陳飛歎了口氣,“人家軍醫都說了,她沒事,你要是有擔心,明天來檢查也是可以的。”
蘇芸真冷哼一聲,“你和他們是一夥的,我不和你說了,今天他們不把醫生找來,這件事情就不算完。”
蘇芸真說完就往屋子裏走,陳飛一把拉住她,小聲說道:“你怎麽不想想林大當家?”
蘇芸真眼睛一亮,笑道:“對了,我讓林帥幫我,林帥不肯幫我,我就找晚晴姐!”
蘇芸真一邊說話一邊掏通訊器,陳飛一把按住她的手,“我可不是這個意思,我的意思是說,如果他們知道了你和林大當家的關系,他們會怎麽看林大當家,林大當家的紅顔知己仗勢欺壓軍醫,這要是傳揚開來,你讓林遠的面子往哪裏放?”
陳飛這麽一說,蘇芸真頓時驚慌起來,“我怎麽把這一點忘記了,我這樣做,是在給林帥抹黑啊,這可怎麽辦啊?”
蘇芸真都要急哭了,陳飛笑道:“沒事沒事,去給軍醫和衛兵們道個歉,這件事情也就算完了。”
蘇芸真急忙跑進屋子,給衛兵和軍醫挨個道歉,樣子誠懇極了,衛兵們倒還大度,不過軍醫卻來了一句:“現在知道道歉了,當初幹什麽去了?你不是說醫生不來這件事情就不算完嗎?”
蘇芸真哪能受得了這麽刻薄的話,眼淚“唰”的一下流了下來,軍醫也隻是随口一說,沒想到蘇芸真竟然被自己說哭了,急忙道歉,陳飛心中暗罵,真是嫌場面不夠亂啊,瞪了軍醫一眼,帶着蘇芸真和柳馨菱走了。

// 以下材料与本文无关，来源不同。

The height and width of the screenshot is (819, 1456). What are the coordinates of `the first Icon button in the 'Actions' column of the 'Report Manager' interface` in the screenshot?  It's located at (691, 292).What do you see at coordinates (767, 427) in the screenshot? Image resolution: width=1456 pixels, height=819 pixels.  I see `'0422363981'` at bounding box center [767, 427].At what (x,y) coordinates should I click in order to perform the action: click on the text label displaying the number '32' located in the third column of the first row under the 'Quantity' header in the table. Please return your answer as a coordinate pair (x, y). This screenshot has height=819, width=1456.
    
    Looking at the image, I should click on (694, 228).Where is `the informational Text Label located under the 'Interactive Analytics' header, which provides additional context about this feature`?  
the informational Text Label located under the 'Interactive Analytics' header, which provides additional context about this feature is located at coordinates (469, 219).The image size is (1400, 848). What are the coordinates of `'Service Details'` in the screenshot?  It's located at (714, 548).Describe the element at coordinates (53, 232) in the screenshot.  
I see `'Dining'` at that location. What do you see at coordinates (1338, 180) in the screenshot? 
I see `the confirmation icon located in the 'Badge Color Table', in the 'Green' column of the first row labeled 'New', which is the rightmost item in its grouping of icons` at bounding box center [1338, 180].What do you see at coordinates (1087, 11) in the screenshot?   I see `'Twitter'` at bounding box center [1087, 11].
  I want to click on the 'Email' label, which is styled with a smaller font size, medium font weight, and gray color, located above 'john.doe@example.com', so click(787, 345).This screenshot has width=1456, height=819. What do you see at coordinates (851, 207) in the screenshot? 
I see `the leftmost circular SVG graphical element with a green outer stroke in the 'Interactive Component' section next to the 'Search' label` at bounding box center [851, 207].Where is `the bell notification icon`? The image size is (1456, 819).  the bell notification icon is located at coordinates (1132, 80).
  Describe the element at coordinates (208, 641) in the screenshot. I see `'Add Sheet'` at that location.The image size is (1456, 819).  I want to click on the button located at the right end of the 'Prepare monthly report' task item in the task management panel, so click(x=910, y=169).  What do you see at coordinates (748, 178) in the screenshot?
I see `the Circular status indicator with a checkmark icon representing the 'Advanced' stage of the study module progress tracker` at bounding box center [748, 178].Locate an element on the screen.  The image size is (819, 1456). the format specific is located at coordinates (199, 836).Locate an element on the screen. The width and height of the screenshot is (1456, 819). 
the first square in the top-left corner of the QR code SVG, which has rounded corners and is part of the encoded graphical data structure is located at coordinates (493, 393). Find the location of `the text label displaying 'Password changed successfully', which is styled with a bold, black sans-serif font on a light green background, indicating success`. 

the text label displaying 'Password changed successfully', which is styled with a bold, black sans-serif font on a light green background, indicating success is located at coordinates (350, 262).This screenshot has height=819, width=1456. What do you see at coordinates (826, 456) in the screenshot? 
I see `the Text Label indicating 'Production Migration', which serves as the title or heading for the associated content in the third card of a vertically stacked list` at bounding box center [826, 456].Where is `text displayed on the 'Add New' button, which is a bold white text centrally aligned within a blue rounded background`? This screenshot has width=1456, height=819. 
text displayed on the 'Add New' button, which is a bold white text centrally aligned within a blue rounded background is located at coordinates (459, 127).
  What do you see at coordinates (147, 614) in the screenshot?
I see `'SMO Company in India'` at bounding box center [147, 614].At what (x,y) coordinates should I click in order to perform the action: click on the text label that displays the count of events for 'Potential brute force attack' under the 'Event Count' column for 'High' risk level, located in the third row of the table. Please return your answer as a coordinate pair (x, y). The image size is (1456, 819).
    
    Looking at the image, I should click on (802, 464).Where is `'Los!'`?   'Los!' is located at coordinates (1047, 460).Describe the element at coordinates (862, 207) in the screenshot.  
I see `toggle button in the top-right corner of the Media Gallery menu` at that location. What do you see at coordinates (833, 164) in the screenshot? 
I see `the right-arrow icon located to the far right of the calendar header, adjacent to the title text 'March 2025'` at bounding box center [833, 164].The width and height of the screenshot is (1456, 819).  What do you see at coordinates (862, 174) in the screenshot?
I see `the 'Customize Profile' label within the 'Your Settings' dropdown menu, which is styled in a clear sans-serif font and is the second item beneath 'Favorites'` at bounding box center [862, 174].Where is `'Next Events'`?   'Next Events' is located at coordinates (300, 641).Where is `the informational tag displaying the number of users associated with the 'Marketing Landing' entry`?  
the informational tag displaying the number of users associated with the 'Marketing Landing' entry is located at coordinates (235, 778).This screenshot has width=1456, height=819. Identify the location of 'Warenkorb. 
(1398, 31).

這個時候,天已經快亮了,蘇芸真笑着對柳馨菱說道:“你先回去睡覺吧,我要去孤兒院了,今天還有事情呢。”
柳馨菱吃了一驚,“蘇芸真姐姐,你今天有事情,還爲了我在軍醫院待了那麽長時間。”
蘇芸真在柳馨菱的腦袋上一拍,笑道:“傻丫頭,我是擔心你嘛,對了,這件事情不要和任何人提起。”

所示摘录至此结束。